Former Brexit secretary and Tory MP David Davis said he was “desperately disappointed” in the government and that it had needed to act in September if it wanted to combat winter deficiencies.
“Not only is the government action too slow, the dosage is too low,” he said. “The supplements are 400 international units (iu). If supplementation is to have any material effect, the dosage has to be sufficient to correct vitamin D deficiency. What is needed to provide adequate protection against COVID-19 is a ten times higher dose of 4,000iu per day [as advised by government public health experts].
“Because of the delay, and the low dosage, we will be coming to the end of the winter period just as those receiving the free supplements will start to see any effect whatsoever. This has yet again been a missed opportunity by the government.”
Prof Jon Rhodes, Emeritus Professor of Medicine at the University of Liverpool, said that vitamin D levels in the UK were at their lowest from December to May due to the lack of UV sunlight. It is estimated up to 40 percent of the population were deficient all year round prior to lockdown.
“The low dose recommended by PHE will take at least four weeks to bring vitamin D concentrations up to adequate levels and will be insufficient for many,” he said. “There is considerable evidence that vitamin D deficiency impairs immune health, strengthened by the recent Edinburgh/Queen Mary London study.

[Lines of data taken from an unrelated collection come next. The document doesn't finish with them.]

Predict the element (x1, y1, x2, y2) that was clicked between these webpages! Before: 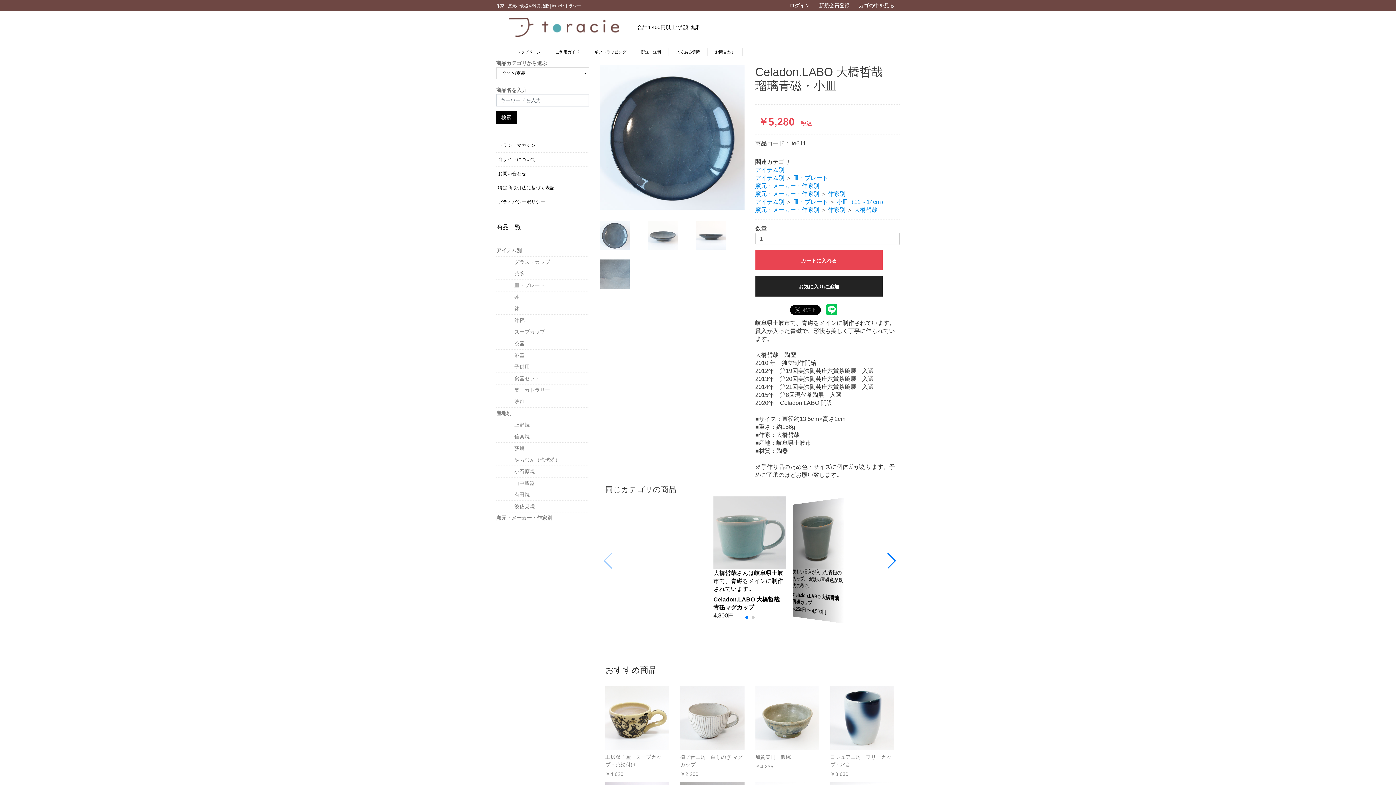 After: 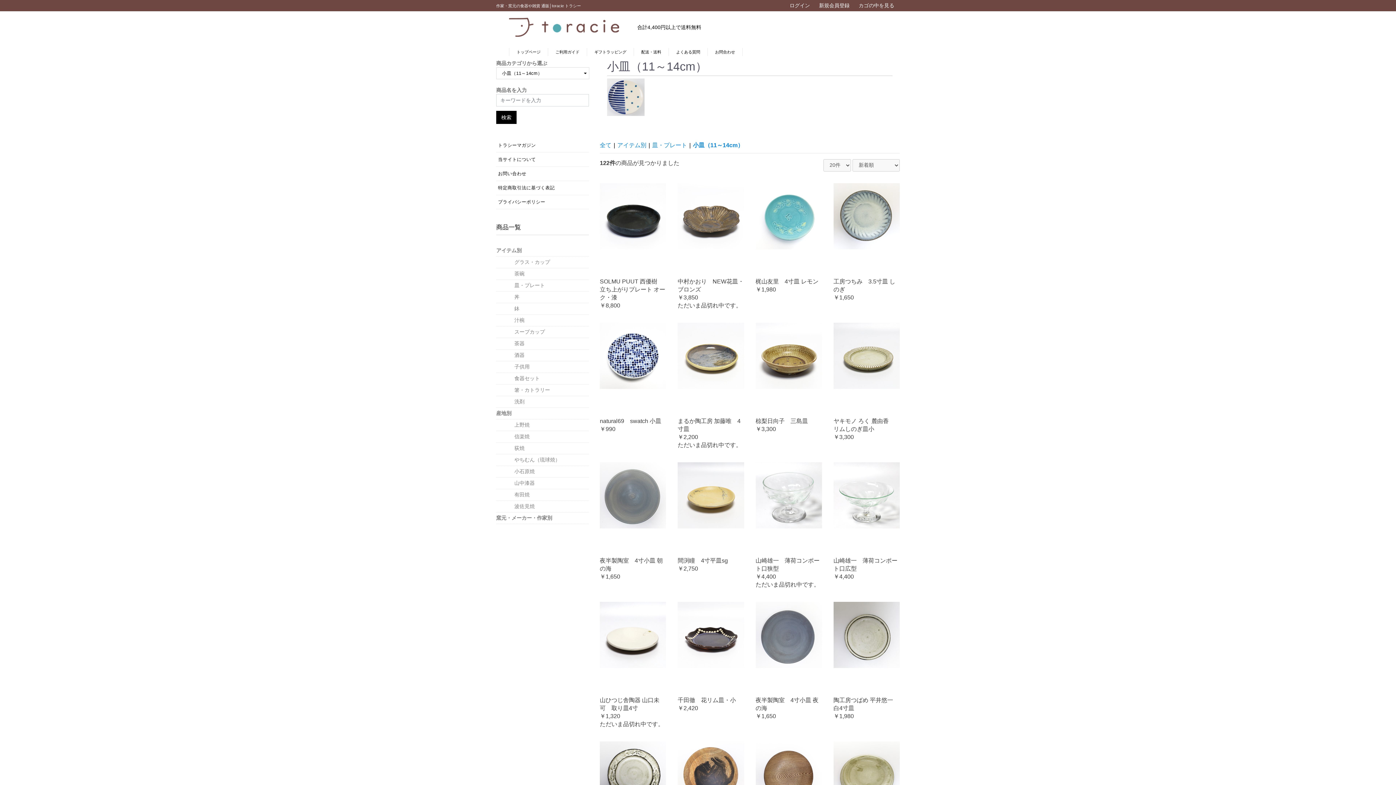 Action: bbox: (836, 198, 886, 205) label: 小皿（11～14cm）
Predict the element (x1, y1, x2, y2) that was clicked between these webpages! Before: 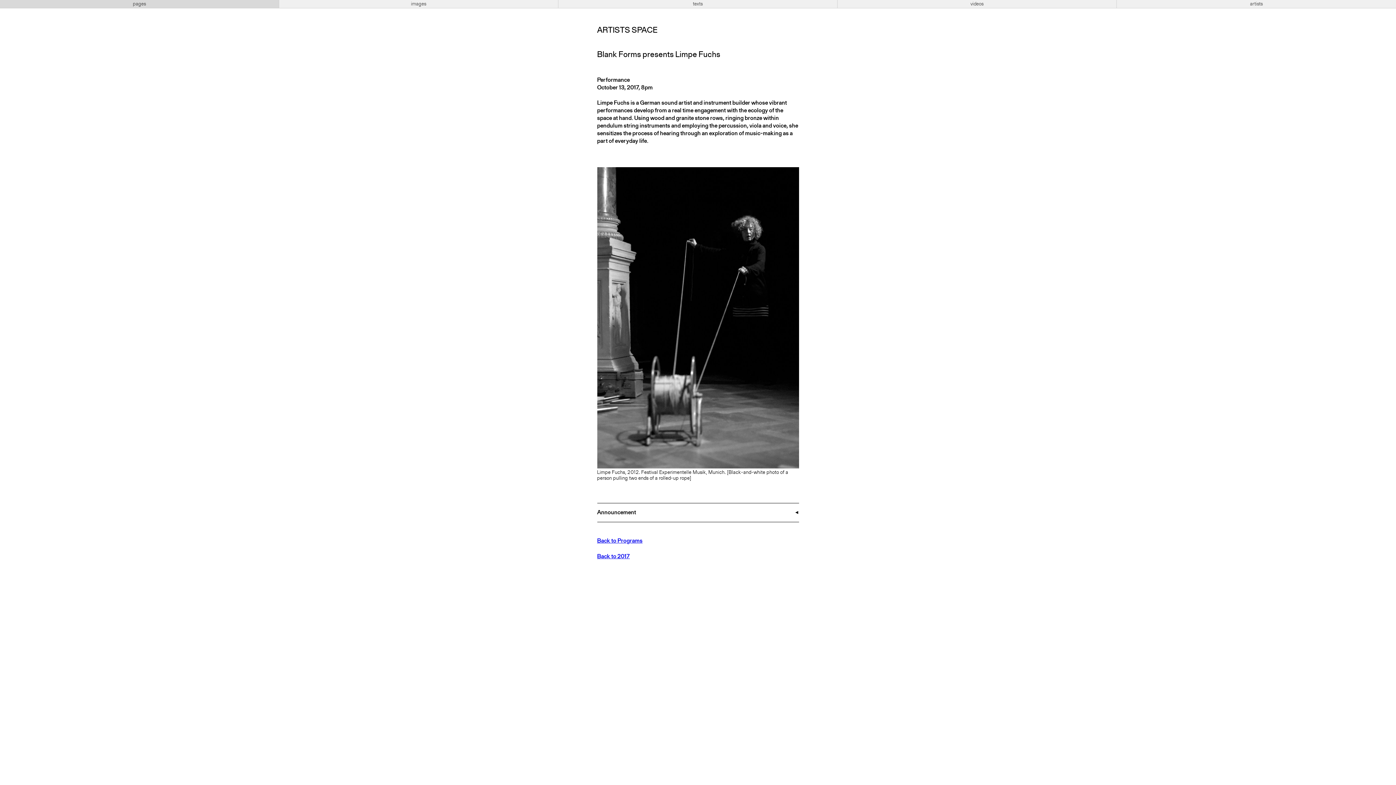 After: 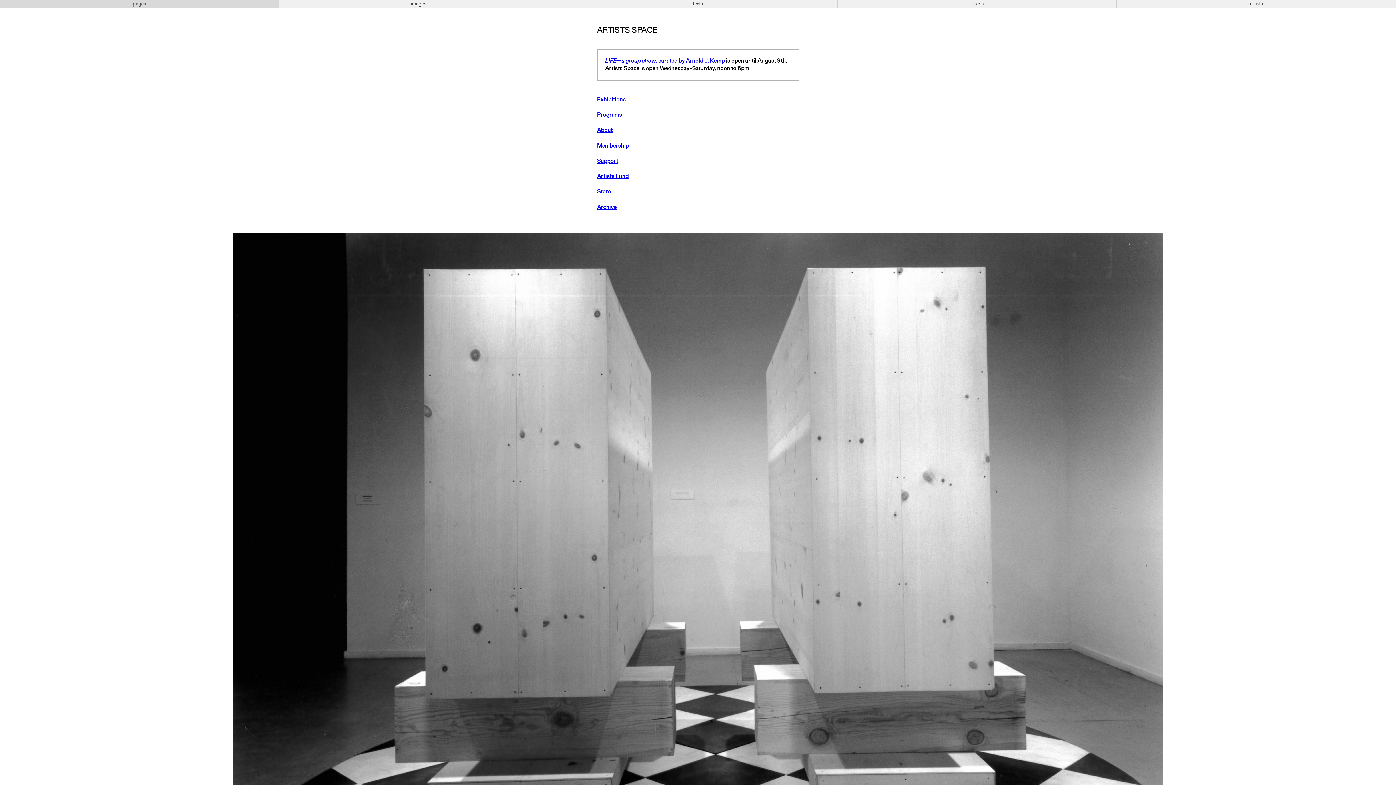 Action: label: ARTISTS SPACE bbox: (597, 26, 657, 34)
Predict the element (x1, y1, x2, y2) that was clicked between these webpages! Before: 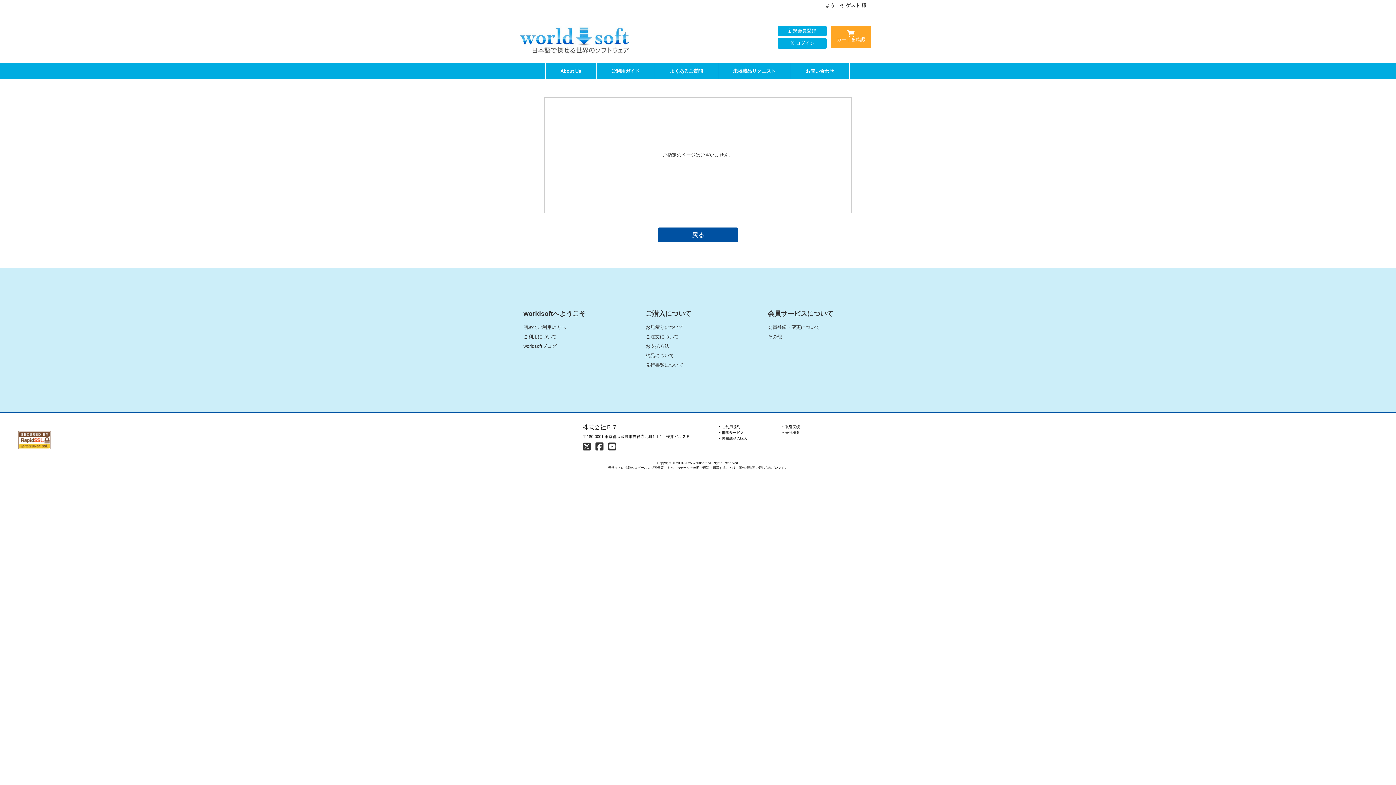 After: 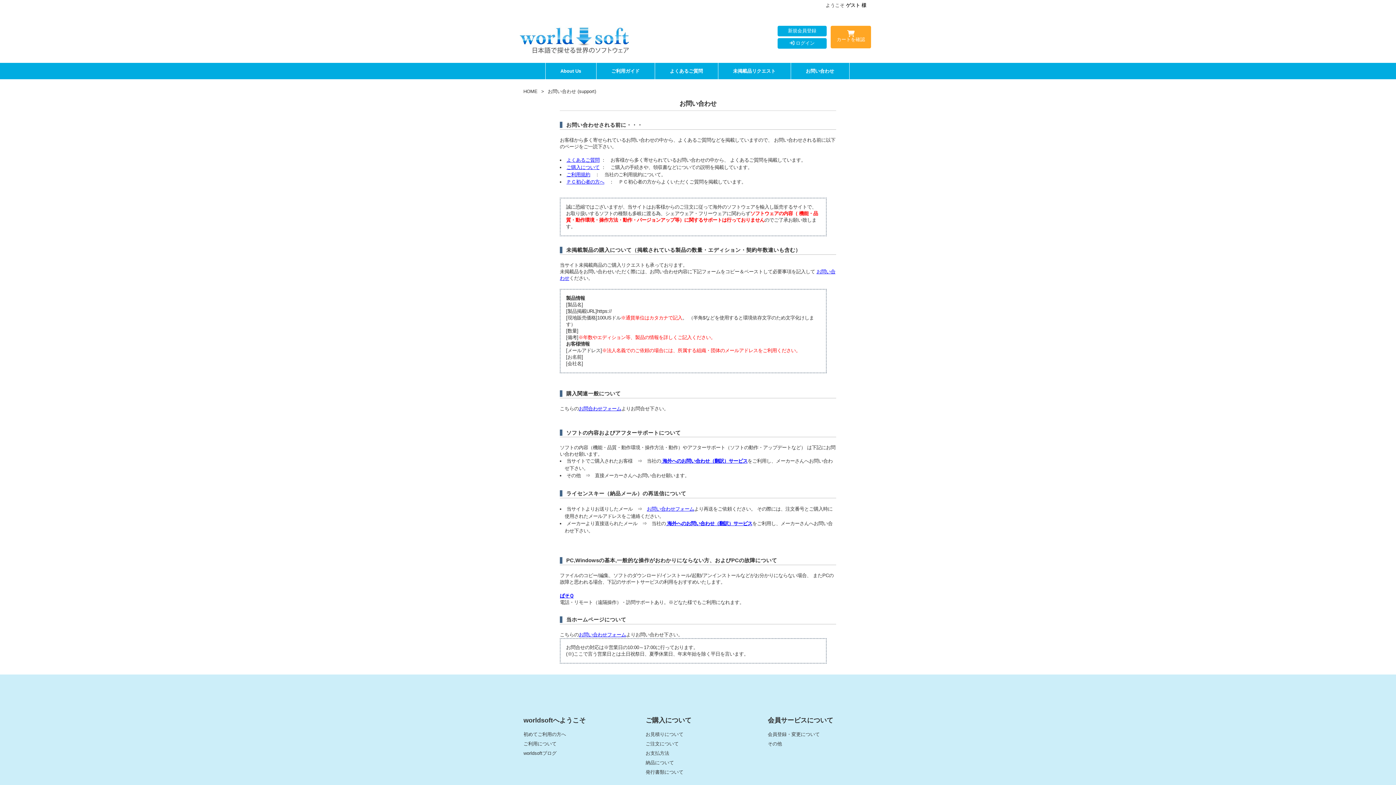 Action: label: お問い合わせ bbox: (791, 62, 849, 79)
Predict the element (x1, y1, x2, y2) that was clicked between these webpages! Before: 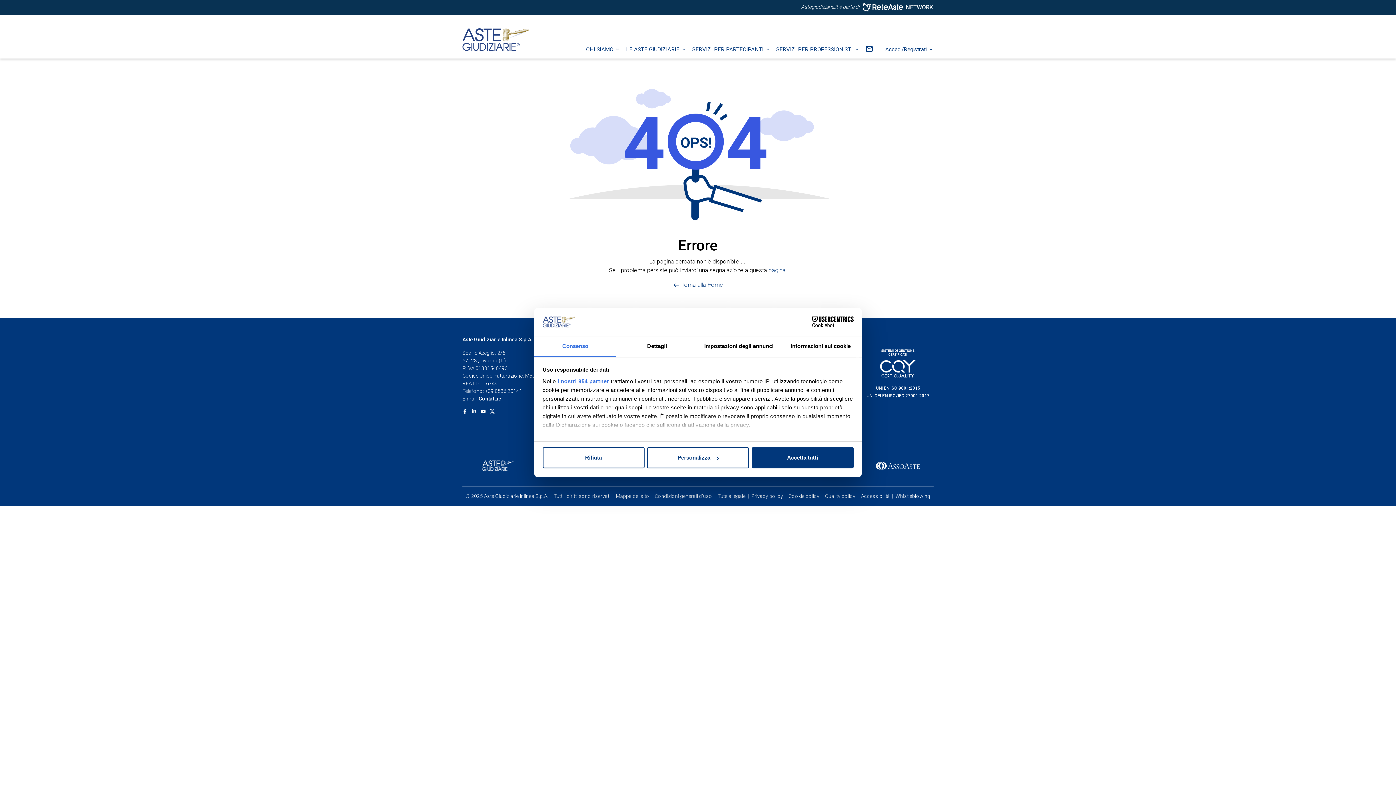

“It is therefore regrettable that it is taking so long to ensure provision of supplements and avoidance of vitamin D deficiency amongst UK care-home residents who are suffering so greatly during this pandemic.”
Dr Richard Quinton, a consultant endocrinologist for Newcastle upon Tyne Hospitals NHS Foundation Trust, said that “nearly all” of the COVID patients admitted to his care from care homes or sheltered accommodation were vitamin D deficient, unless they were already prescribed it by their GP.
Coronavirus patients at Royal Victoria Infirmary and Newcastle Freeman hospitals – the only two hospitals in the UK known to act as such – are often provided with large doses of vitamin D and Quinton said an early analysis of data which suggests that the acute trust is among the top five best performing in the country regarding survival rates was robust.
People are being provided with vitamin D supplements manufactured by the Oxford Health Company after an open bidding process for the £11.3 million contract ended on the 22nd of December following its launch on the 10th of December.
More than 71,000 people have so far received free vitamin D supplements in Scotland. A similar scheme is underway in Andalusia, Spain. People in the UK are said to be uniquely deficient in the sunshine nutrient, with parts of the country at the same latitude as Alaska and eating little oily fish – a rich source of the vitamin.